ISSB、2026年2月会議の議事概要を公開 自然関連開示とSASB基準改訂を議論
目次
国際サステナビリティ基準審議会(ISSB)は、2026年2月25日から26日までドイツ・フランクフルトで開催した会議の概要を公開しました。
今回の会議では、生物多様性に関する開示やSASB基準の改訂など、サステナビリティ情報開示に関する重要な議題が議論されました。
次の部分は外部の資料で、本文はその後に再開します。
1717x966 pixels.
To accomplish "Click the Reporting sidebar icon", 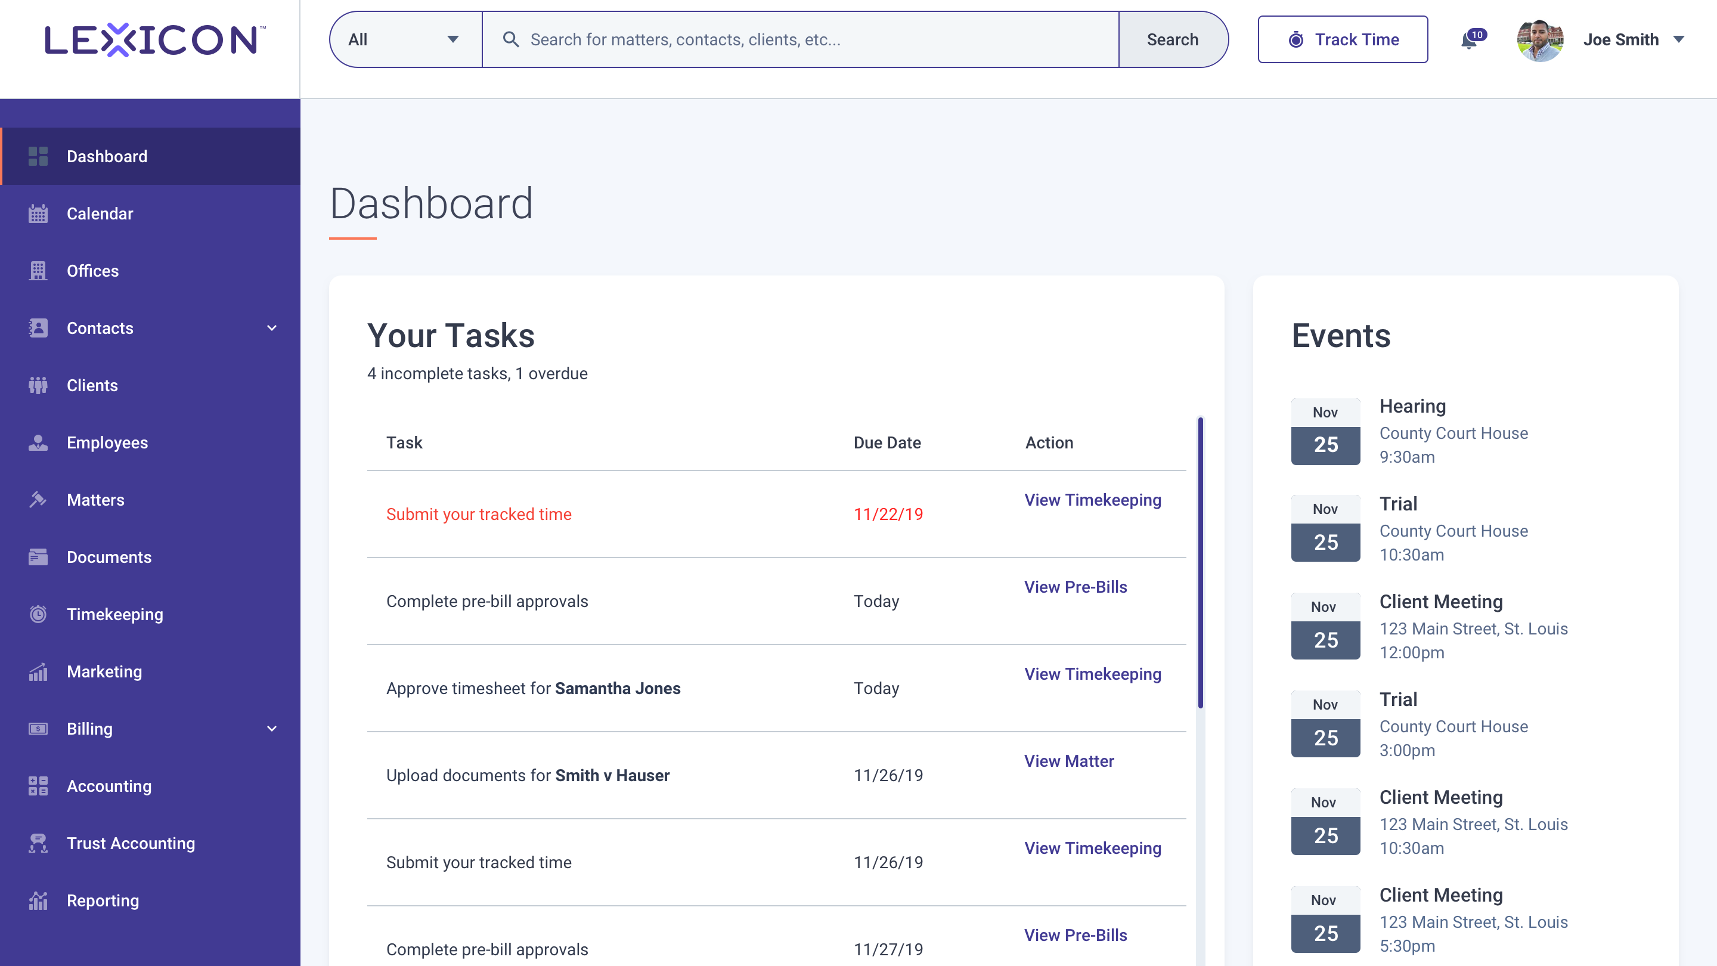I will 37,900.

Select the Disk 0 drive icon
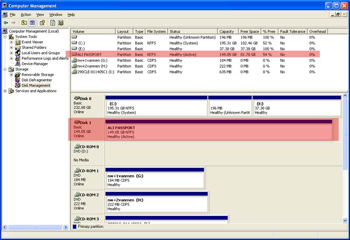(77, 98)
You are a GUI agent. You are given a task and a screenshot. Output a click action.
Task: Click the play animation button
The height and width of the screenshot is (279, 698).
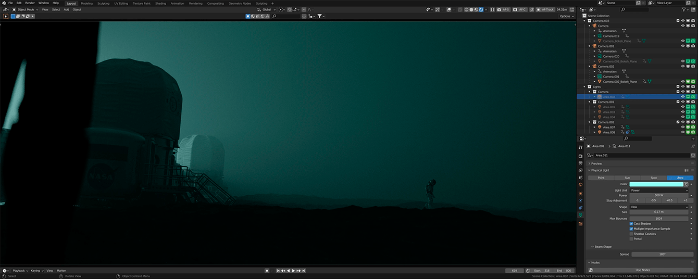click(x=293, y=271)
自然関連開示(Nature-related Disclosures)の検討
ISSBは、生物多様性や生態系に関する開示プロジェクトについて、名称を「自然関連開示(Nature-related Disclosures)」に変更することを支持しました。
また、公開草案(Exposure Draft)で提示される予定の概念や用語について、以下の方向性が示されました。
- どの項目を正式な定義(definitions)として整理するか
- どの項目を説明(descriptions)として示すか
さらに、自然関連開示プロジェクトでは、企業が実務で活用しやすいよう、追加的なガイダンスを含む資料パッケージを提供する方針が示されました。
SASB基準の強化プロジェクト
ISSBは、SASB基準の強化プロジェクトについて、ISSBの2024〜2026年作業計画に基づき継続して実施することを決定しました。
また、以下の方針も確認されました。
- 公開草案(Exposure Draft)を正式に承認
- 120日間のコメント期間を設定
- 公開草案の公表に必要なデュープロセス(適正手続き)を満たしていることを確認
改訂基準の施行時期については、基準公表後12〜18か月後に適用開始とし、企業による早期適用も認める方針です。
まとめ
ISSBは2026年2月の会議で、生物多様性・生態系に関する開示プロジェクトを「自然関連開示」として整理する方向性を示しました。また、SASB基準の強化プロジェクトについても公開草案を承認し、120日間の意見募集を行う方針を決定しています。サステナビリティ情報開示の国際基準は今後も進化が続く見通しであり、企業や投資家にとって重要な動向となりそうです。